Parker is incapable of subtlety. Characters tend to speak in bursts of exposition. At one point Hackman and Dafoe carry on a six-sentence argument that jumps between three separate subjects -- it's just random declarative statements. Characters are also given lame, on the nose dialogue. Mrs. Pell is shown playing with a black baby, and we wonder why her racist neighbors aren't rushing out to stage an intervention. Brad Dourif's husband just says, "Funny, their kids are so cute." Ah, the irony. F.B.I. agent Willem Dafoe rescues a black man, holds him in his arms and exclaims, "What's wrong with these people?"   The scene looks like a bad pose for a bad propaganda poster.

The dialogue averages one nugget of wisdom per conversation. Mrs. Pell's "Hatred isn't something you're born with" speech sounds like a paraphrase of the "You've Got to Be Taught" song from South Pacific. Some lines are just plain stupid setups for righteous retorts: Anderson: "If I were a Negro, I'd probably think the same way they do." Ward: "If you were a Negro, nobody would give a damn what you thought."  Dafoe delivers what may be the most cliché- laden Bad Liberal Movie speech of all time: "Anyone's guilty who lets these things happen and pretends like it isn't. No, he was guilty all right. Just as guilty as the fanatics who pulled the trigger. Maybe we all are." Be sure to take notes.
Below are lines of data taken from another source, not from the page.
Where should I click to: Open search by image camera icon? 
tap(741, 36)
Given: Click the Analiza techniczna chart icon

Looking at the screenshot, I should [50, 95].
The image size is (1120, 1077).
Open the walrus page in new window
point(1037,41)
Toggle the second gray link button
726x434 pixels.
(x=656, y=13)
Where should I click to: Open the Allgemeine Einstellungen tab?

As in most of his movies, Parker chooses to make everything look pretty. Burning churches are filmed for maximum beauty. A lynching is shot in silhouette in front of a burning house. I swear, even the carcasses of dead cows and horses are arranged to look like artwork. The people are attractive. All the black characters look dignified; none are civic embarrassments showing the debasing effects of poverty and ignorance. The violence is decorative. A house is dynamited in gorgeous slow motion. As the camera pulls back, a sign in the yard blows up too. Those murderous Klansmen have put a stick of dynamite in the mailbox as well, just to make the shot look cool in slo-mo.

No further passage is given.